La vitalidad y energía de Alegría son un patrimonio vivo e invaluable para este país. No sé qué tanto los lectores reconozcan en ella a una de las pioneras de las políticas ambientales cuando nadie hablaba de estos temas en el Congreso de la República en los años setenta. Hace 40 años creó la Fundación Alma y debo reconocer que la conocí muy tarde para mi gusto. Afortunadamente, nos unieron los humedales en una colaboración para incluir el enfoque socioecológico en los humedales de Cantagallo y Simití, que la Fundación trabaja desde la práctica con los y las pescadoras. Mi admiración por ella y por lo que hacen desde Alma fue inmediata al reconocer la coherencia de poner en el centro a los pescadores: sus saberes, sus formas de vida, sus derechos, sus miedos y sus esperanzas. Alegría sigue acompañando los procesos de restauración, visita a los pescadores, se monta en moto, lancha, avión y lo que haga falta para estar con ellas, con ellos, inundando todo con esa alegría desbordada que solo ella transmite. Nunca un nombre fue tan pertinentemente escogido.
A Carlos también lo conocí más tarde de lo que me habría gustado, en un congreso donde presentó una charla inolvidable sobre los calendarios ecológicos de los peces amazónicos, explicados desde el conocimiento ecológico tradicional. Fue mi primer encuentro con un ejercicio respetuoso y sólido de dialogo de conocimientos, y creo que esa ha sido la huella del trabajo de Tropenbos, de Carlos, de María Clara, su esposa, y su equipo. Nos ha enseñado que el “diálogo de conocimientos” no es un taller de un día ni una frase conveniente para adornar informes. Es método, ética y práctica cotidiana: aprender a escuchar y a preguntar; es reconocer autorías y construir confianza.

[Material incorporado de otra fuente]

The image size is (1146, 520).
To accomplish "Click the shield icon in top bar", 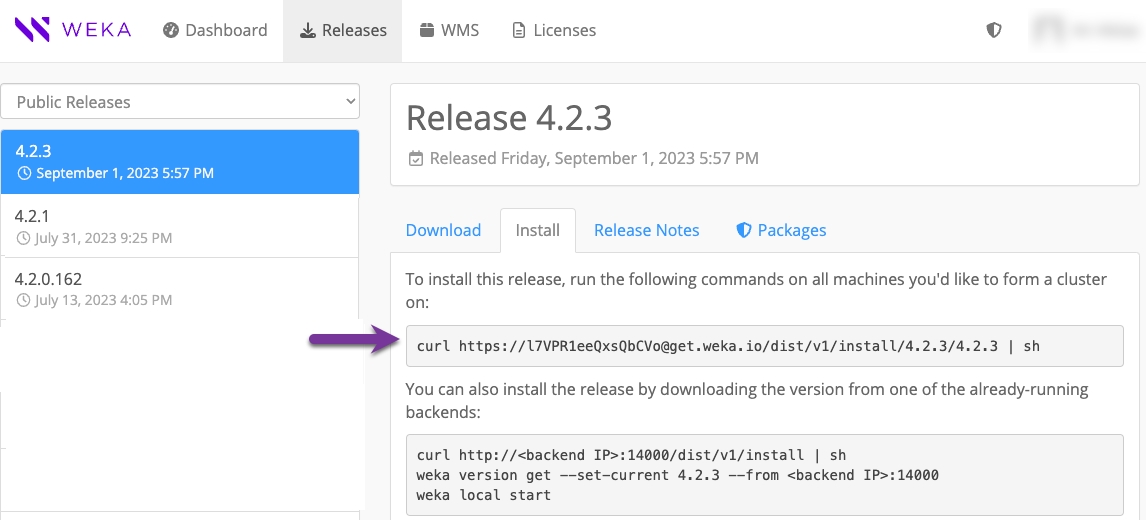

Ellos han demostrado que la ciencia también puede ser una conversación donde los pueblos indígenas no son “fuentes”, sino interlocutores y coautores de conocimiento ecológico compartido.

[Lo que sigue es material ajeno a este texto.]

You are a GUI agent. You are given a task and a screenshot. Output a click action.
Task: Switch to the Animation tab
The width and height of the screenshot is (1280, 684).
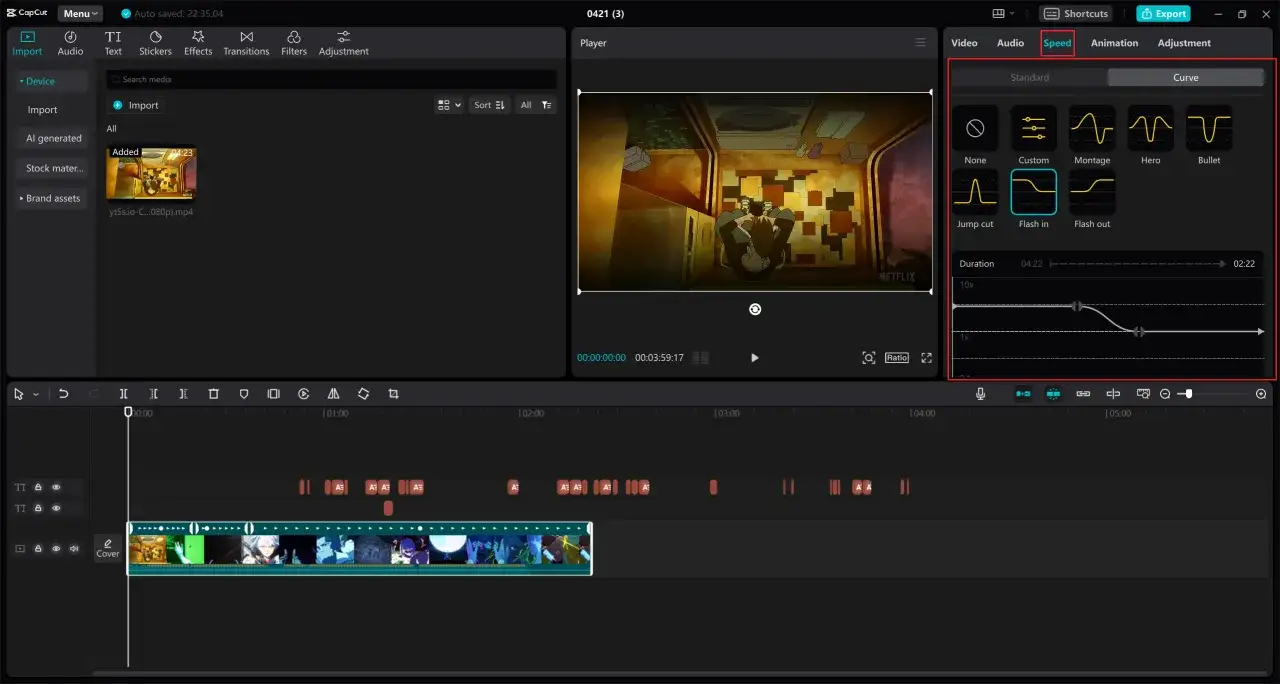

En tiempos en que la conversación ambiental a veces se desdibuja, abundan las vanidades y proyectos sin raíces, Alegría y Carlos nos recuerdan cosas esenciales: que la forma como tratamos a las personas es parte del resultado; que los territorios se defienden con paciencia y consistencia, porque lo importante casi nunca pasa rápido; y que la sociedad civil tiene poder cuando trabaja con calidad, con pasión y con valentía, incluso a contracorriente.